GIVEN PASSAGE -

WASHINGTON — Justice Ruth Bader Ginsburg underwent surgery on Friday to remove two nodules from her left lung, according to Kathleen Arberg, a Supreme Court spokeswoman. The nodules were discovered during tests following a fall in November in which Ginsburg fractured her ribs.
The surgery, a pulmonary lobectomy, took place at Memorial Sloan Kettering Cancer Center in New York City.
According to the justice’s thoracic surgeon, Dr. Valerie W. Rusch, the nodules removed during surgery were found to be malignant, Arberg said in a statement.
After the surgery, she added, “there was no evidence of any remaining disease” and “scans performed before surgery indicated no evidence of disease elsewhere in the body.”
“Currently, no further treatment is planned,” Arberg said, “Justice Ginsburg is resting comfortably and is expected to remain in the hospital for a few days.”
After such surgeries, medical experts said, some patients may experience difficulty breathing when exercising or walking distances.
Ginsburg, 85, is the senior member of the court’s four-member liberal wing. She has repeatedly vowed to stay on the court as long as her health holds and she stays mentally sharp. In a 2013 interview, she said she loved her work and intended to continue “as long as I can do the job full-steam, and that, at my age, is not predictable.”
Ginsburg has been treated for cancer twice before, attributing her survival partly to the medical care she received at the National Institutes of Health.
“Ever since my colorectal cancer in 1999, I have been followed by the NIH,” she said in the 2013 interview. “That was very lucky for me because they detected my pancreatic cancer at a very early stage” in 2009.
She has broken ribs twice, in 2012 and in November. In 2014, she underwent a heart procedure.

GIVEN INFORMATION -
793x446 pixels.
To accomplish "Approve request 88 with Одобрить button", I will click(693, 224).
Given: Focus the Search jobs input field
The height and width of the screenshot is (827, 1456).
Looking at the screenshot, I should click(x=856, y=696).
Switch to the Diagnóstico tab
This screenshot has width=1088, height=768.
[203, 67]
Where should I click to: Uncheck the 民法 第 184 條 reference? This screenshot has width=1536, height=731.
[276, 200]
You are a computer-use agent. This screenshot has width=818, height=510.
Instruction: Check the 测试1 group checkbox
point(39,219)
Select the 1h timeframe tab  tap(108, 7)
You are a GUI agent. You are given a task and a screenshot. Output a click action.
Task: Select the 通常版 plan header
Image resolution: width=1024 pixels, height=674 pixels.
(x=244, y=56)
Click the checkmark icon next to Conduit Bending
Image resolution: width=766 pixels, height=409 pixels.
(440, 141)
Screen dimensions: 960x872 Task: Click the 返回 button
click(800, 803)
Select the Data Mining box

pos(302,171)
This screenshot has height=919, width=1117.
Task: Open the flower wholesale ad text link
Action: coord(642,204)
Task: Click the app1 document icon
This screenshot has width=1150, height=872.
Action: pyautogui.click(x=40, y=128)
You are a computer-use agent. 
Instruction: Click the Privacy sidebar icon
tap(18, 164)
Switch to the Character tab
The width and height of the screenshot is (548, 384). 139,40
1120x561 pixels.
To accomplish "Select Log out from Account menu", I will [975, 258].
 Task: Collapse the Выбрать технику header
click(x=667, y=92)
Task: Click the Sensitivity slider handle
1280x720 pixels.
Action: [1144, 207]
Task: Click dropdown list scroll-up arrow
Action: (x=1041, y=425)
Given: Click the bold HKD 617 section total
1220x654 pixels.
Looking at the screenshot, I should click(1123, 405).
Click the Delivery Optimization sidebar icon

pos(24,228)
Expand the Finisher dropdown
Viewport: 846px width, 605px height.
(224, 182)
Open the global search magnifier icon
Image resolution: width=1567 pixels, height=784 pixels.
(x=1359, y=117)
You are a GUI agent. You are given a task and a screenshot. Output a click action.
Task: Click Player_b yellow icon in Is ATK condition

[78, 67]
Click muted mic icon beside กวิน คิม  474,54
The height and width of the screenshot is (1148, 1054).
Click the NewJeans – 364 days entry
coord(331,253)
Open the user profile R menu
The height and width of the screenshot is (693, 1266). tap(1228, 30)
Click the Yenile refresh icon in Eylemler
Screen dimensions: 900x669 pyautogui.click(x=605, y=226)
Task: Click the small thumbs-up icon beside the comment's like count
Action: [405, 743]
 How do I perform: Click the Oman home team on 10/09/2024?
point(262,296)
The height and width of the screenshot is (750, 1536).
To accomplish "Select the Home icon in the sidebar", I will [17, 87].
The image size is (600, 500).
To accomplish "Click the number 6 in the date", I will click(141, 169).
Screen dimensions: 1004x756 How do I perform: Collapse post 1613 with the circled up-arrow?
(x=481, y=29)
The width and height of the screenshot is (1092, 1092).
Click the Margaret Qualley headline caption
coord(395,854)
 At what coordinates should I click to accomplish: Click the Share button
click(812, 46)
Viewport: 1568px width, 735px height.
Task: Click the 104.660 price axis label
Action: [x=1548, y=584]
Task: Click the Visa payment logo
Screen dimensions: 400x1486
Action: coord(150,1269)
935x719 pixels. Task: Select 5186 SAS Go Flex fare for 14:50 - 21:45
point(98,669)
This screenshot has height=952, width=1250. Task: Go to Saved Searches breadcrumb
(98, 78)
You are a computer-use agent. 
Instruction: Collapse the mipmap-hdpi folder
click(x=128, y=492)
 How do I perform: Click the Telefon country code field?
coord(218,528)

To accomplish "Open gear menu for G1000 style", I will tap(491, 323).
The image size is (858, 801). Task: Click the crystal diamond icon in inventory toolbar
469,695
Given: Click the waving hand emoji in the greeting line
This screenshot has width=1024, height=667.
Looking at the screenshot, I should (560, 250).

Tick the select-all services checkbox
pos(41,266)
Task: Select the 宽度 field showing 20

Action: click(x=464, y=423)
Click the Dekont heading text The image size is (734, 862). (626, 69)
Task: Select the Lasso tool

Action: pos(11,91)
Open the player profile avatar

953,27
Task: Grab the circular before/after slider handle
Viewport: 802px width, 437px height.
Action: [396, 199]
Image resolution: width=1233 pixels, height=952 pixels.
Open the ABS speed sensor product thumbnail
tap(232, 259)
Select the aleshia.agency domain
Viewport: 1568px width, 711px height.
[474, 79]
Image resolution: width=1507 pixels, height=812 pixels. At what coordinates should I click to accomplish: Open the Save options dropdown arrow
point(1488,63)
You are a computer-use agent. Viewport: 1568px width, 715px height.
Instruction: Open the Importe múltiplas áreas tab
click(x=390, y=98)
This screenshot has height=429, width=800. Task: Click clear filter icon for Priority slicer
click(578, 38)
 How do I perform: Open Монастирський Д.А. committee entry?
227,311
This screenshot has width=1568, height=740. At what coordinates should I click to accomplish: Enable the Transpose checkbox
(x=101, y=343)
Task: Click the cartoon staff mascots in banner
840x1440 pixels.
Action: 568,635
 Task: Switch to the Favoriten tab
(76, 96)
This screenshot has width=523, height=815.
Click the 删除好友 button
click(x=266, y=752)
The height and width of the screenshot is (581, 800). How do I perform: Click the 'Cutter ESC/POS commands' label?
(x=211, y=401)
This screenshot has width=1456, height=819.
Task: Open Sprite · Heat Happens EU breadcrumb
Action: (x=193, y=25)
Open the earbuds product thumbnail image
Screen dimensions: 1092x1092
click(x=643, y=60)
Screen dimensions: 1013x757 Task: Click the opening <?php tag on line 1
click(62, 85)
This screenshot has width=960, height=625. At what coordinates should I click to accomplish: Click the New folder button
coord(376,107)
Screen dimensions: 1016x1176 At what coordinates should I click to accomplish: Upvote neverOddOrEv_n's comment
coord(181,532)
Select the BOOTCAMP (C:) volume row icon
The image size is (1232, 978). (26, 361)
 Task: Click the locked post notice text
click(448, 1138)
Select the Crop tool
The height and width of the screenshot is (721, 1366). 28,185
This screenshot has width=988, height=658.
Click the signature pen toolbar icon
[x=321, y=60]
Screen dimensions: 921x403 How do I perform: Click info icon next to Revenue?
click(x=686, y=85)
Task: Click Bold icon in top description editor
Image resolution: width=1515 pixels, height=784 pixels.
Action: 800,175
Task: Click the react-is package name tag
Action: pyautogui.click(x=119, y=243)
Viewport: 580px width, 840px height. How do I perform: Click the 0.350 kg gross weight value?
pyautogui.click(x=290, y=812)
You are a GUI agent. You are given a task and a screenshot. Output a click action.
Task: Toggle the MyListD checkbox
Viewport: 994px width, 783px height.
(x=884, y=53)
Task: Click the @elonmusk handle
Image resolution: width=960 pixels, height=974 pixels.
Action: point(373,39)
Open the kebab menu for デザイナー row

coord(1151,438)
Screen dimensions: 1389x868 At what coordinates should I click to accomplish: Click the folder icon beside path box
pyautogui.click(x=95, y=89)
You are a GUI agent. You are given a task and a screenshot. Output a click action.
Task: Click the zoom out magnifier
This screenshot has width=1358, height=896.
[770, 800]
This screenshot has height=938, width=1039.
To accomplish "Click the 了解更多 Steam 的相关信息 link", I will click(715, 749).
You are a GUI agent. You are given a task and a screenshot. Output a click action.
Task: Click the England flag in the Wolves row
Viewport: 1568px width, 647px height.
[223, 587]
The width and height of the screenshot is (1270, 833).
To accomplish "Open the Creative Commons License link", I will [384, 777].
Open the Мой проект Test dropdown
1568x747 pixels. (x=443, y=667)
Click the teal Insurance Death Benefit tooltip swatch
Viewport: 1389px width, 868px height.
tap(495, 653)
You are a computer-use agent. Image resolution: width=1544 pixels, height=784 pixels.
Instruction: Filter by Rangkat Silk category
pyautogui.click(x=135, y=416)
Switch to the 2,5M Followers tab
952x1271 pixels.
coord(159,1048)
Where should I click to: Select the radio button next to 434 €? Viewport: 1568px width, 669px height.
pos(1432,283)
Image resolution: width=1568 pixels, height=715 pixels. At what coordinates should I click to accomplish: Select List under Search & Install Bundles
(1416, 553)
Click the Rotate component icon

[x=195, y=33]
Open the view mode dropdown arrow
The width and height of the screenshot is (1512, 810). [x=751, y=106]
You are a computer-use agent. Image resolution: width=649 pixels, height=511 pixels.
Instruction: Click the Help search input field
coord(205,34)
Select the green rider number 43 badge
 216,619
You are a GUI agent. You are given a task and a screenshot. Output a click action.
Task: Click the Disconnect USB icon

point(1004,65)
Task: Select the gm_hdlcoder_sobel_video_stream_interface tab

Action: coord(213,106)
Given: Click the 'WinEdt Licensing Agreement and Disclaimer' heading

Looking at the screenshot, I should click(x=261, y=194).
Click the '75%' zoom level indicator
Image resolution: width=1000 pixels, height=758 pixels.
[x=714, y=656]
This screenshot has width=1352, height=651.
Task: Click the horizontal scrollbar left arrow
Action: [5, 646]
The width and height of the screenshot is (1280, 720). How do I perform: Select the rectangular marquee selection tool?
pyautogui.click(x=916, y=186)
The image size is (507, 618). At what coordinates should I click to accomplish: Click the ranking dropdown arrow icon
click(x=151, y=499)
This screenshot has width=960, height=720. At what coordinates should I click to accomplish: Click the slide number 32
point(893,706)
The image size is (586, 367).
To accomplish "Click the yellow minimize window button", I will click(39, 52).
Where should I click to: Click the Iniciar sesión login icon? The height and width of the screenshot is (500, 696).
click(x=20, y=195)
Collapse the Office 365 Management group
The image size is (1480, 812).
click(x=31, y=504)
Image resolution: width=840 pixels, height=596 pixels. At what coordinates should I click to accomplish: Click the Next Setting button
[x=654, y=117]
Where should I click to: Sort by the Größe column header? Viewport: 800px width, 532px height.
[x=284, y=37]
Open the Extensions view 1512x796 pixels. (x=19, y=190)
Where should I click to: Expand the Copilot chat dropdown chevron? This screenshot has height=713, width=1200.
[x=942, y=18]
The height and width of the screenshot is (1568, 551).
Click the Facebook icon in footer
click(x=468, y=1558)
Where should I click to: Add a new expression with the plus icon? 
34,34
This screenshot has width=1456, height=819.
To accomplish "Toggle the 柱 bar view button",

PROBLEMS AND TASKS -
a - According to the article on Justice Ginsburg's surgery, where did the pulmonary lobectomy take place?
b - Decide whether each statement agrees with the article on Justice Ginsburg's surgery: (i) The nodules were found during tests after a fall in November. (ii) Further treatment is planned after the surgery. (iii) The cancer Ginsburg had in 1999 was pancreatic cancer.
c - Echo word for word the part of the article on Justice Ginsburg's surgery that begins at the words "WASHINGTON — Justice" and stops after the words "New York City.".
Answer from the article alone, without outside knowledge.

SOLUTIONS FOR EACH TASK -
a - At Memorial Sloan Kettering Cancer Center in New York City.

b -
(i) Yes: "The nodules were discovered during tests following a fall in November in which Ginsburg fractured her ribs."
(ii) No: "Currently, no further treatment is planned"
(iii) No: "Ever since my colorectal cancer in 1999"

c -
WASHINGTON — Justice Ruth Bader Ginsburg underwent surgery on Friday to remove two nodules from her left lung, according to Kathleen Arberg, a Supreme Court spokeswoman. The nodules were discovered during tests following a fall in November in which Ginsburg fractured her ribs.
The surgery, a pulmonary lobectomy, took place at Memorial Sloan Kettering Cancer Center in New York City.